Below are lines of data; restate word for word those running from the line containing "Task: Run the function with Test button" to the line containing "Viewport: 1280px width, 720px height.", inclusive, and no others.

Records drawn from a dataset:
■ ■ ■ ■ ■ ■ ■
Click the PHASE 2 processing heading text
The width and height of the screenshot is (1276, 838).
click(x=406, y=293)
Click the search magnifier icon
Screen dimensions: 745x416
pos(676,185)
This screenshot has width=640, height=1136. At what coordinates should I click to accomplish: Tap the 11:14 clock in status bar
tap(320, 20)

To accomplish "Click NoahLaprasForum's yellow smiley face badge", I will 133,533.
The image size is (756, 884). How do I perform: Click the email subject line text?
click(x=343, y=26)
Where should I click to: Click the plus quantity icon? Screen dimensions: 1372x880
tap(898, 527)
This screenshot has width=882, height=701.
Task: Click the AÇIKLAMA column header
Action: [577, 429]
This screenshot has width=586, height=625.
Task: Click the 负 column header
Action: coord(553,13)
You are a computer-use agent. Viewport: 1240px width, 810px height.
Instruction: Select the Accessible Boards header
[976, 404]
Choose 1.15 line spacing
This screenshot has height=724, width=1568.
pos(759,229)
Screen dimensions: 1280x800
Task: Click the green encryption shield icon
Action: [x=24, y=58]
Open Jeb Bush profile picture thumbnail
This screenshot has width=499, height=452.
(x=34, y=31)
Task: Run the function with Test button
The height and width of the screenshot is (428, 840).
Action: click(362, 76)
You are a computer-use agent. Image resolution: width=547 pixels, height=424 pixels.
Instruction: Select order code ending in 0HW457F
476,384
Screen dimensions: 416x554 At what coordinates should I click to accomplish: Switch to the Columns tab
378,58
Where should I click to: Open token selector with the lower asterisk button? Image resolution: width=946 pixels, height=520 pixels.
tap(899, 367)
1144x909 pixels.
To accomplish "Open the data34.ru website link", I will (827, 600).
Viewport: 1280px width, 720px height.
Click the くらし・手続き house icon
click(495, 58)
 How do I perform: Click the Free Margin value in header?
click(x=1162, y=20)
■ ■ ■ ■ ■ ■ ■
Reply:
Task: Run the function with Test button
The height and width of the screenshot is (428, 840).
Action: click(362, 76)
You are a computer-use agent. Image resolution: width=547 pixels, height=424 pixels.
Instruction: Select order code ending in 0HW457F
476,384
Screen dimensions: 416x554 At what coordinates should I click to accomplish: Switch to the Columns tab
378,58
Where should I click to: Open token selector with the lower asterisk button? Image resolution: width=946 pixels, height=520 pixels.
tap(899, 367)
1144x909 pixels.
To accomplish "Open the data34.ru website link", I will (827, 600).
Viewport: 1280px width, 720px height.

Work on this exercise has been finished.